Irish National ICU Audit Annual Report 2017

Irish National ICU Audit Annual Report 2017 Image

The Irish National ICU Audit (INICUA) was established by the NOCA in 2013 and focuses on the care of patients in adult Intensive Care Units (ICUs) and Paediatric Intensive Care Units (PICUs). This is the first report from the audit and examines data from 6,186 adult patients and 1,463 paediatric patients across 14 Units.

The Irish National ICU Audit focuses on ICU and PICU care. Patients cared for in these Units are the very sickest patients in the hospital.

Key Findings

This report shows that Irish Units are very busy, with 91% bed occupancy in adult ICU’s and 94% bed occupancy in paediatric ICU’s in 2017.

Key Recommendations

  • The HSE should prioritise measures to bring ICU/HDU bed capacity in Ireland up to levels which can deal comfortably with day-to-day requirements and to provide some reserve capacity in order to cope with surges in demand or with a major disaster. ICUs must be resourced to deal with peak demand rather than average demand, as patients cannot wait for admission. The Health Service Capacity Review 2018 (Department of Health, 2018) recommended an increase of 100 beds in critical care capacity by 2031; the data in this Report support this recommendation.

  • The HSE should use the data in this report regarding occupancy, case complexity, requirements for organ support, out-of-hours discharges, and unanticipated ICU readmissions to identify the Units operating at or above capacity. Increased critical care bed capacity should be provided to these Units. As these are predominantly ‘hub’ hospitals, this would be consistent with the “Model of Care for Adult Critical Care (HSE Critical Care Programme, 2014).

  • The HSE should take measures to facilitate transfers of critically ill patients between hospitals in order to make optimal use of scarce critical care beds and to facilitate transfers for specialist care. The INICUA database can support a live ICU Bed Information System (BIS) in order to provide data on bed capacity in participating Units, and this BIS could also be used to improve communication for referrals.

  • The HSE should ensure that the specialist retrieval service for critically ill patients, the Mobile Intensive Care Ambulance Service (MICAS), is resourced to provide a comprehensive service 24 hours per day, 365 days per year.

  • Identifying the unmet need for ICU care is difficult. The proposed BIS (see item 3 above) would have the capacity to document all referrals to ICU and to document whether these referrals were admitted or not. It would also document the reason for ICU referral. The HSE should fund implementation of the BIS nationally, and local clinicians should ensure that the relevant data on Unit referrals that are not accepted are inputted for all referrals.

  • Hospitals should prioritise discharges from ICU when patients are ready for discharge. Doctors should clearly identify those patients ready for Unit discharge, and bed managers in hospitals should expedite these discharges.

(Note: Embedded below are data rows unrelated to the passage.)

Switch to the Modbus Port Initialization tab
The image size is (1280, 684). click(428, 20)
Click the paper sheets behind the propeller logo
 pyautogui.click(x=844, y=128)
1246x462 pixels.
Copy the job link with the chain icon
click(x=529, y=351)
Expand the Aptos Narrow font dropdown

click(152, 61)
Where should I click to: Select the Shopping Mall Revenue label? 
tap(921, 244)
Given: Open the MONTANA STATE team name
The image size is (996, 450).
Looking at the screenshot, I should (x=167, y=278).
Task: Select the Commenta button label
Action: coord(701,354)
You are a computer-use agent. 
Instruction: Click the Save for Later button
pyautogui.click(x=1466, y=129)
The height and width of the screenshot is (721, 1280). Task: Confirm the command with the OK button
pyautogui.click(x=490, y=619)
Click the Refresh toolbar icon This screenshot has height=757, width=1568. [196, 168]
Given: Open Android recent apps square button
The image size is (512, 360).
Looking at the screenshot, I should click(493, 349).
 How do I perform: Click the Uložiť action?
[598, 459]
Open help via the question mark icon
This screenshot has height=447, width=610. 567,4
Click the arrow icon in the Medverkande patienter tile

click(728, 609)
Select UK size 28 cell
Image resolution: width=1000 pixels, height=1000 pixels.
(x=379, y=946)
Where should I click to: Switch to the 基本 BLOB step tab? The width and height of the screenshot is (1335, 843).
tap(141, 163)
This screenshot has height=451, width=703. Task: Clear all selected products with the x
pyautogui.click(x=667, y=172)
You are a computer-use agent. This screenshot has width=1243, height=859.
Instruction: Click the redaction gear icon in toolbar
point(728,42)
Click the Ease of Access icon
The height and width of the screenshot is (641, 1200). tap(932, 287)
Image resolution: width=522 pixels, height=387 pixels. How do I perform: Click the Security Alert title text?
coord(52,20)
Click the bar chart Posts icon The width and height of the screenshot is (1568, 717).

  • Hospitals should minimise ICU discharges during night-time by performing timely discharges during normal working hours. A discharge summary with details of ICU care and a therapeutic plan should be provided in order to ensure seamless transition from Unit care to ward care.

  • Hospital management should ensure that there are always adequate audit resources in place to collect data, in order to ensure comprehensive data reporting.

  • Local clinicians and managers should benchmark their audit data against data from other Units in order to identify variance in their own activity metrics compared with other Units. This should be used to promote improvements in practice.

  • Local clinicians and audit coordinators should ensure that full documentation of the ‘time of decision to admit to ICU’ is kept in order to make the new HSE key performance indicator (KPI) for time to access ICU an effective measure of timeliness of ICU admission.

  • Consider ways to get more information on unmet need – patients who are not admitted to ICU because of a lack of beds.

  • Consider ways to get more information on the large number of patients who die after ICU discharge.

  • Consider ways to introduce patient-reported (or family-reported) outcome measures (PROMs) into the ICU Audit.

  • Put in place a national database for INICUA in order to expand the range of data analyses which can be provided.

  • Promote the development of national surveillance of catheter-related bloodstream infection in ICUs.

  • Target education on ICNARC definitions and output interpretation for ICU audit coordinators in training workshops.

  • The paediatric hospitals should increase bed capacity in PICUs as evidenced by the 94% bed occupancy across both Units in 2017. Increased bed capacity could be achieved by retention and recruitment of staff in order to open all available ICU capacity (31 beds), avoiding the need for an increase in structural bed capacity.

  • The HSE should prioritise the expansion of IPATS to a 24 hour / 7 day centralised transport service (CTS) in order to ensure safe transfer of all children to specialist PICU care in a timely manner; this requires investment in recruitment and retention of nurses and doctors.

  • Prioritise a national database for audit of adult ICUs, which will facilitate data collection and reporting on all children who are cared for in adult critical care. This information is critical to the health service for future planning of paediatric bed capacity and transport services.

  • Consider developing a dataset for rates of medical staffing per ICU bed for Ireland in consultation with PICANet.